### WHAT IS NEEDED:
Transcribe only the lines from the one containing "You are a computer-use agent. Image" through the final line of the entries below, exactly, and exclude the pictures.

——

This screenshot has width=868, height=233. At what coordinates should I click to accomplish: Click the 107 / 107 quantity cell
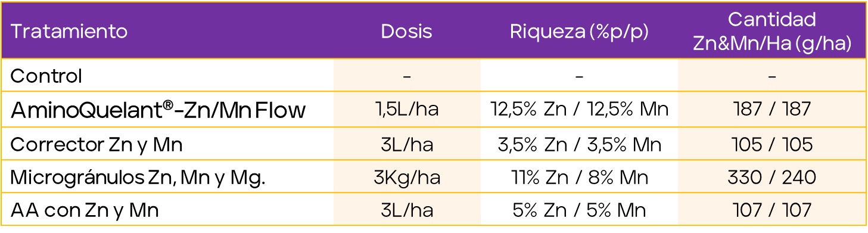click(772, 210)
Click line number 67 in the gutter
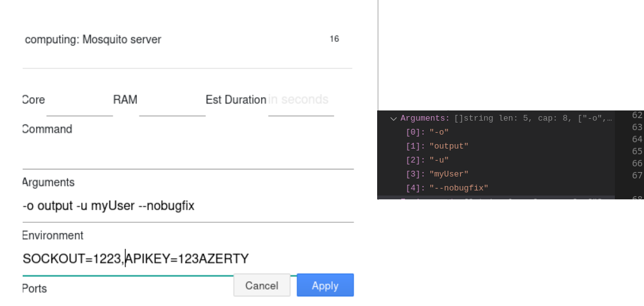 point(637,176)
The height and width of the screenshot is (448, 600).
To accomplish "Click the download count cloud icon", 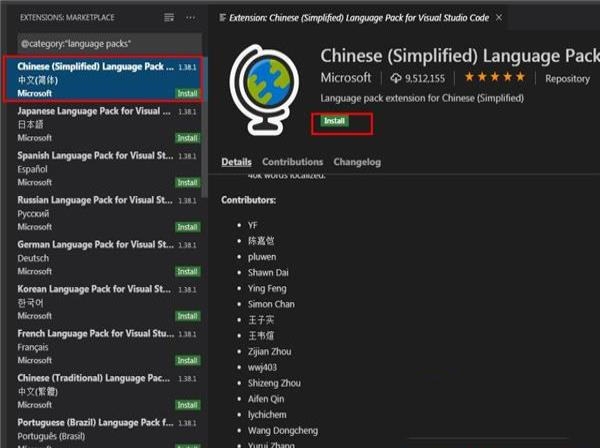I will 396,78.
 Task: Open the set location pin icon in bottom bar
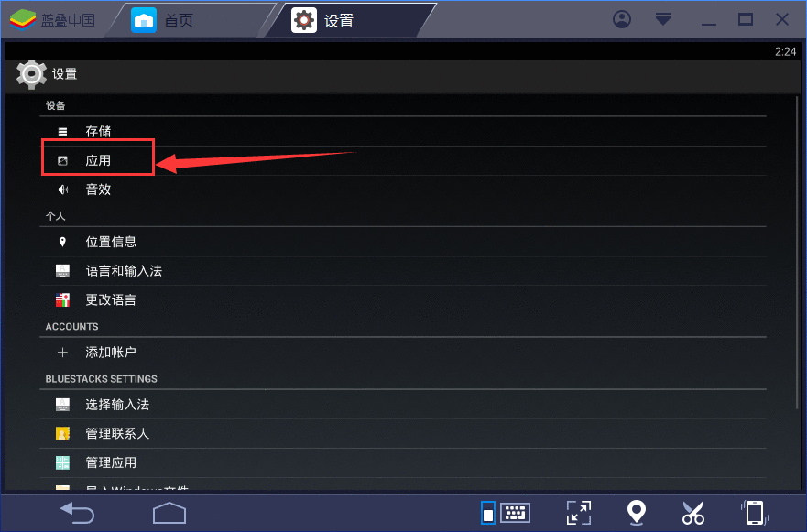point(637,513)
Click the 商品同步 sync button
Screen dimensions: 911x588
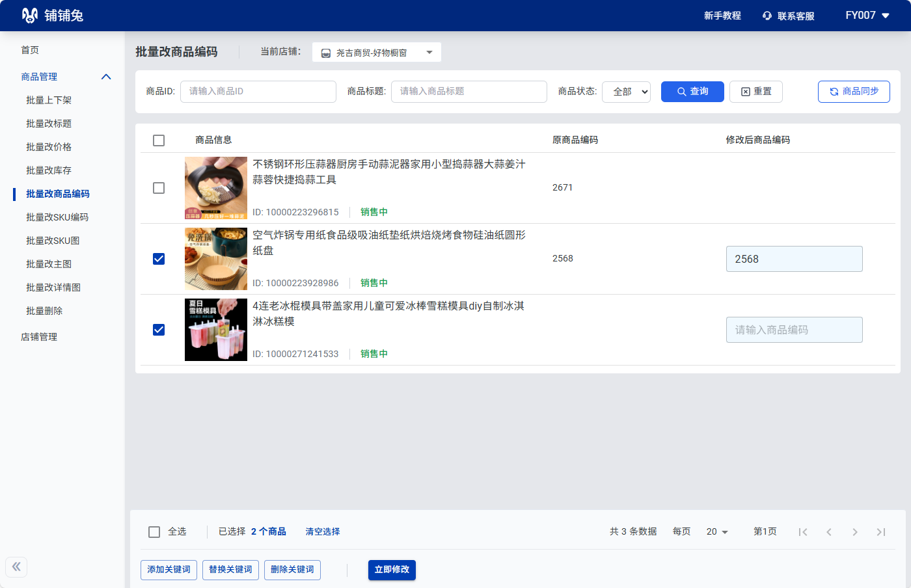854,92
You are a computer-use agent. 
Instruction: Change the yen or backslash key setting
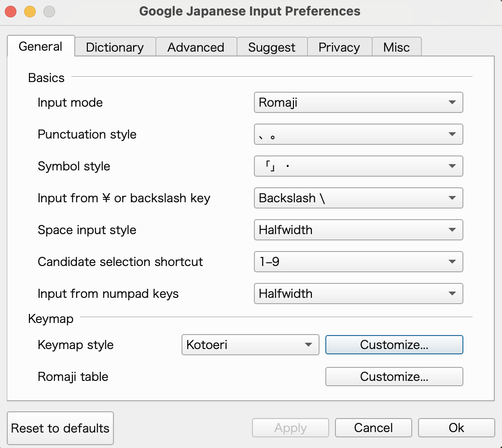pyautogui.click(x=358, y=198)
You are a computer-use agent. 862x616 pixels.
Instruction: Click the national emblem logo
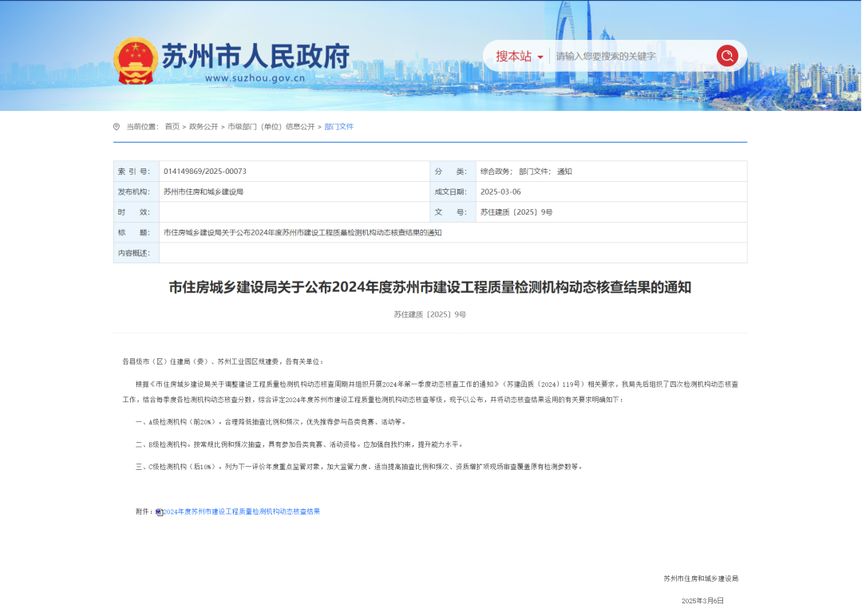pyautogui.click(x=135, y=61)
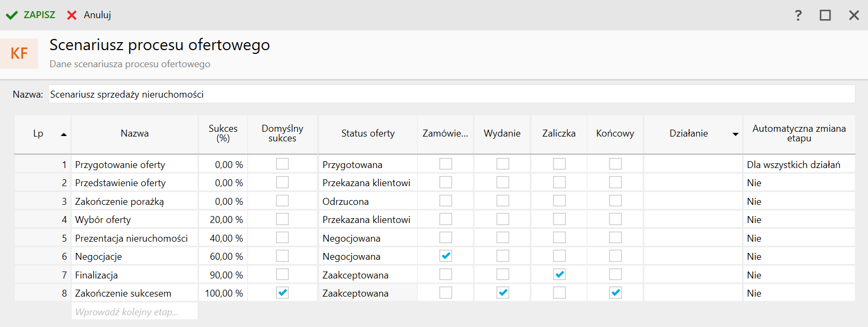Image resolution: width=868 pixels, height=327 pixels.
Task: Open the Działanie column dropdown arrow
Action: (x=735, y=134)
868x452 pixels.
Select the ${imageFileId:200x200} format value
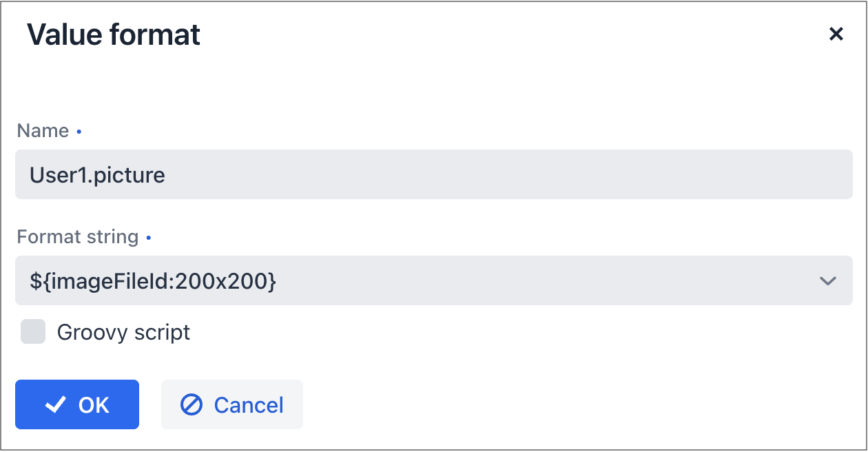[x=153, y=281]
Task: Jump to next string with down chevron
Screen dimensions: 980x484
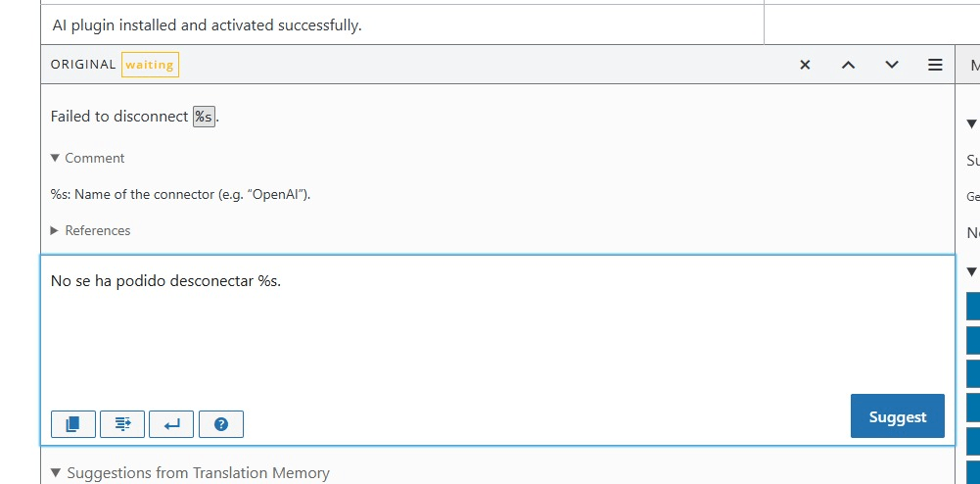Action: [x=891, y=65]
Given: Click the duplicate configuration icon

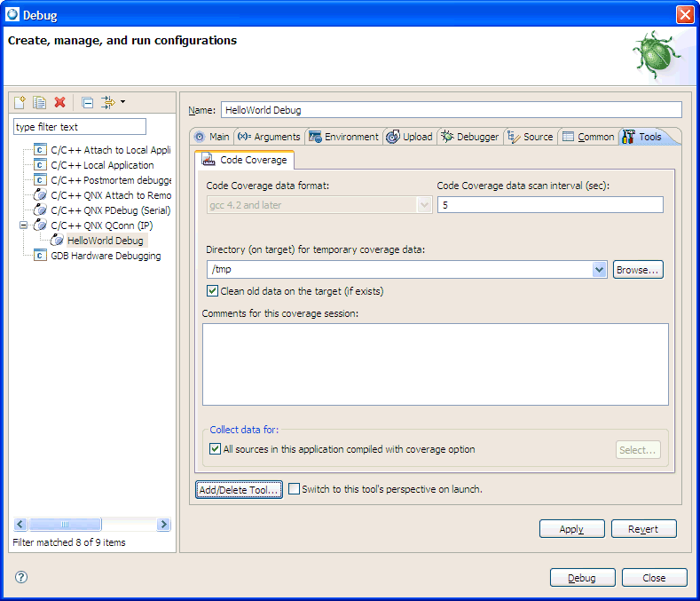Looking at the screenshot, I should coord(40,103).
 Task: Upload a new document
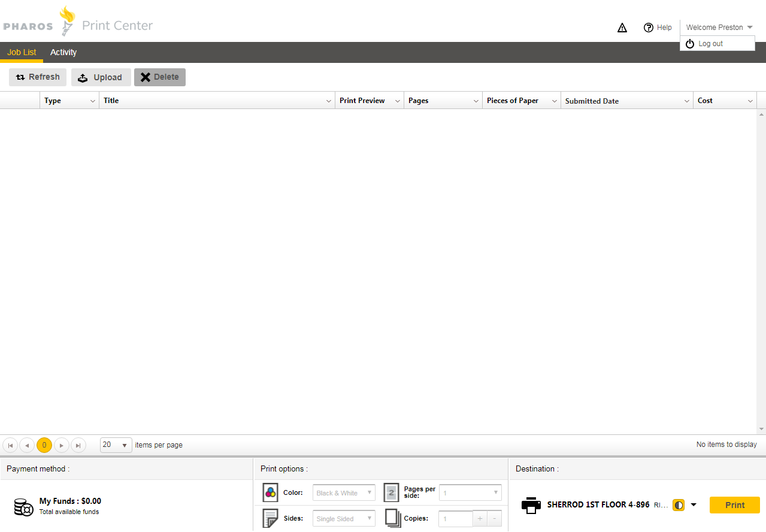coord(101,77)
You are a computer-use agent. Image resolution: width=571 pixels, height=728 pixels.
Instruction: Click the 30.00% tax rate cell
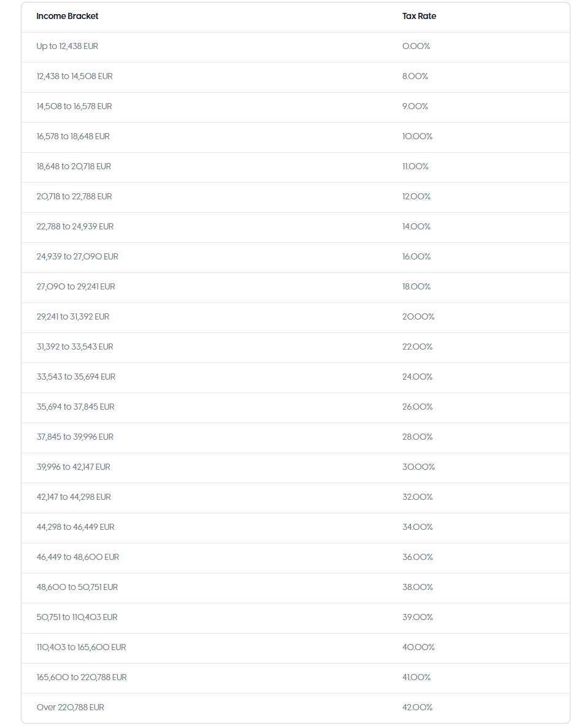[418, 467]
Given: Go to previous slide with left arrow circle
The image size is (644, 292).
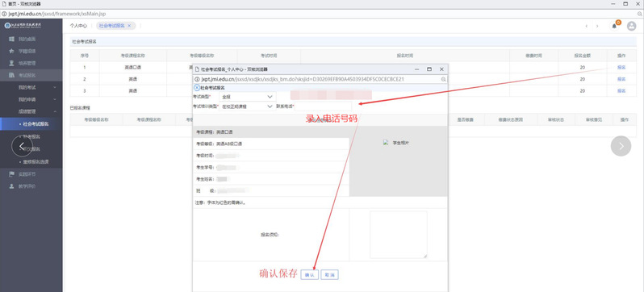Looking at the screenshot, I should [x=22, y=146].
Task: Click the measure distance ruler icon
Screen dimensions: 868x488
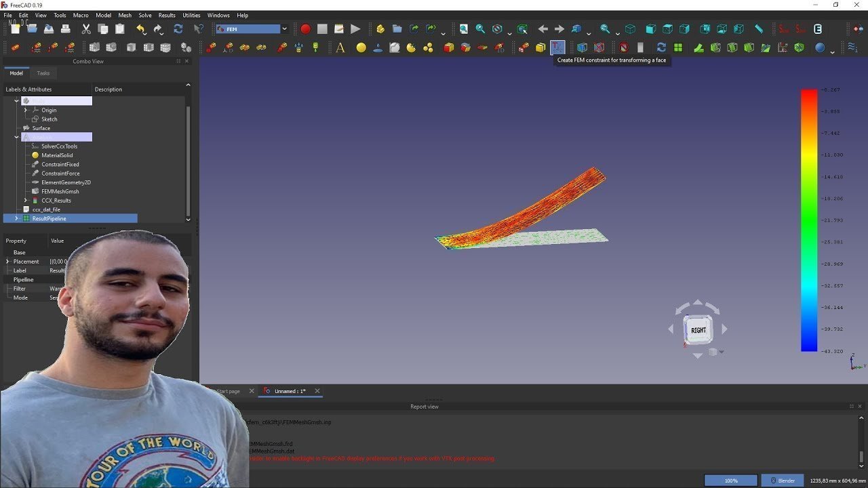Action: (758, 29)
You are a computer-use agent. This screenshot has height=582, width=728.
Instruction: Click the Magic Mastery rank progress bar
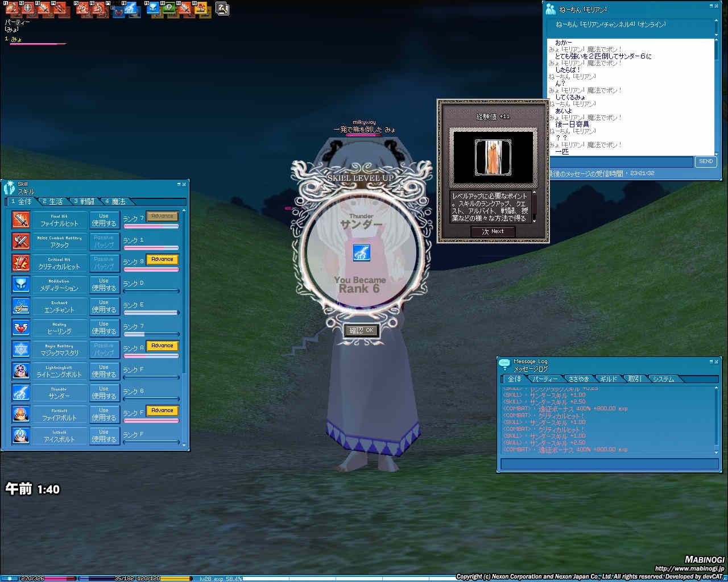click(x=151, y=356)
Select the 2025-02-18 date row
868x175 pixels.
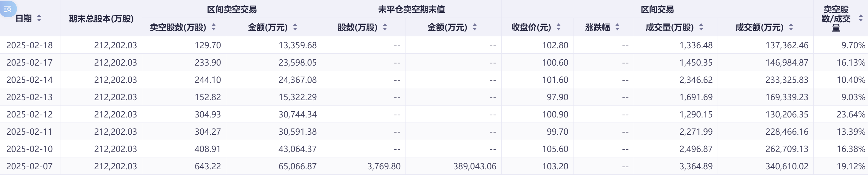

——

### EXPECTED ANSWER:
You are a computer-use agent. Image resolution: width=571 pixels, height=728 pixels.
Instruction: Click the 30.00% tax rate cell
[418, 467]
Given: Go to previous slide with left arrow circle
The image size is (644, 292).
Looking at the screenshot, I should [x=22, y=146].
Task: Click the measure distance ruler icon
Screen dimensions: 868x488
Action: (758, 29)
You are a computer-use agent. This screenshot has height=582, width=728.
Instruction: Click the Magic Mastery rank progress bar
click(x=151, y=356)
Select the 2025-02-18 date row
868x175 pixels.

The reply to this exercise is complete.